Tras dejar las instalaciones de la Ciudad Deportiva Magdalena Mixhuca, mujeres con niños en brazos, hombres con sus pertenencias a la espalda y adolescentes que ayudan a sus padres a llevar a sus hermanos pequeños en carriolas, hacen una parada para descansar y tomar un café o un atole, acompañados de un tamal.

La madrugada de este sábado, el Sistema de Transporte Colectivo Metro puso a disposición de estas personas originarias de Honduras, El Salvador, Guatemala y Nicaragua, varios trenes para trasladarlos de la estación Ciudad Deportiva hacia Toreo de Cuatro Caminos.

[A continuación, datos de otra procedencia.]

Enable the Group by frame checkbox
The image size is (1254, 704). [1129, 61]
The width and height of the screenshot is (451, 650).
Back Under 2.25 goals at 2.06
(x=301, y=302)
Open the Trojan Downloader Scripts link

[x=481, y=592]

Al llegar a esta última estación, la caravana se detuvo para decidir la forma en que continuarán su camino a la primera caseta de la carretera México-Querétaro, donde también prevén descansar algunas horas y luego continuar su marcha hacia los centros comunitarios que fueron instalados en esa entidad por parte de diversas organizaciones sociales y de derechos humanos.

Los menores van bien abrigados, pues al igual que el resto de los migrantes se levantaron a las 03:30 de la madrugada para reanudar su camino al sueño americano.

Elementos de Seguridad Ciudadana de Naucalpan resguardan a los migrantes que caminan por la lateral del Periférico Norte, aunque las mujeres y niños en particular se esfuerzan en mantener el paso para no rezagarse.

La presidenta de la Comisión de Derechos Humanos capitalina, Nashieli Ramírez Hernández, comentó en entrevista que acompañarán a los migrantes hasta los límites del Estado de México para evitar que tratantes de personas o de menores de edad abusen de ellos.

Los llamados “peseros” y los camiones troncales se hacen a un lado para dejar libre un carril de la lateral y que la marcha de migrantes continúe sin problemas.